WHAT TO WORK ON:
Repeat the data below word for word, from the line containing "The image size is (1006, 629)." through the end of the data. Leave the pictures out of your answer.

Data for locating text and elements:
━━━━━━━━━━━━━━━━

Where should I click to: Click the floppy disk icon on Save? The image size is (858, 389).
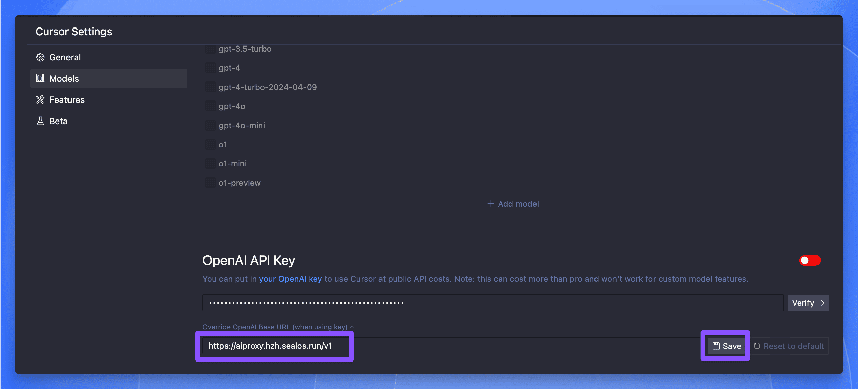[x=715, y=346]
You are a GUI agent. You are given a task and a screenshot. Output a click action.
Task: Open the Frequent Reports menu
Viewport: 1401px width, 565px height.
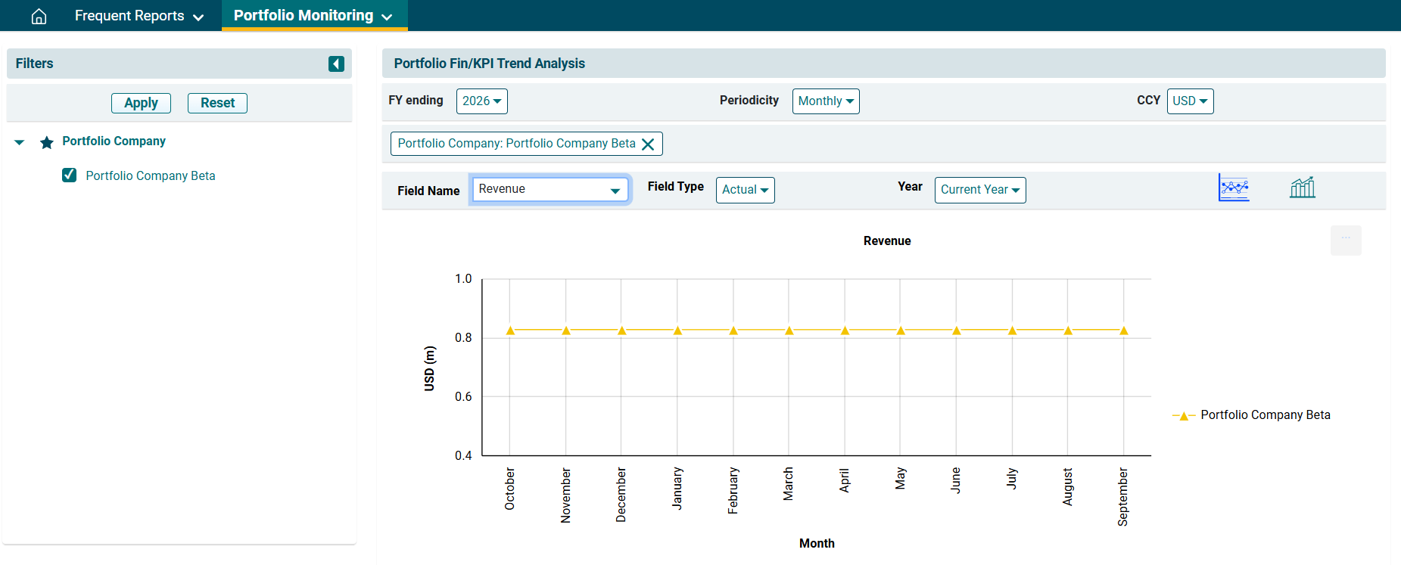tap(139, 16)
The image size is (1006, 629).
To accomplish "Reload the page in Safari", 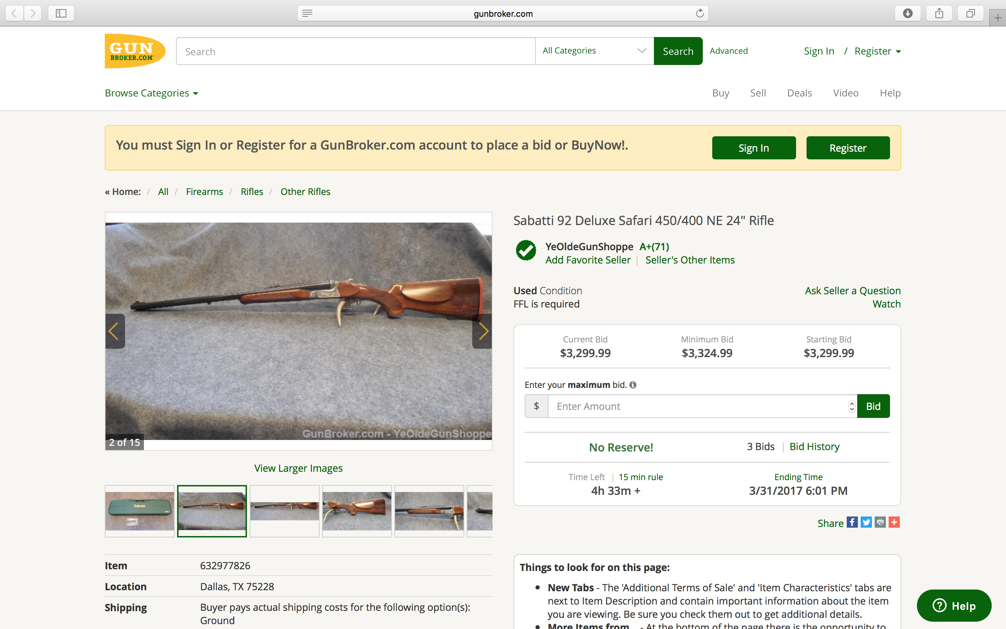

━━━━━━━━━━━━━━━━

RESULT BELOW:
The image size is (1006, 629).
To accomplish "Reload the page in Safari", 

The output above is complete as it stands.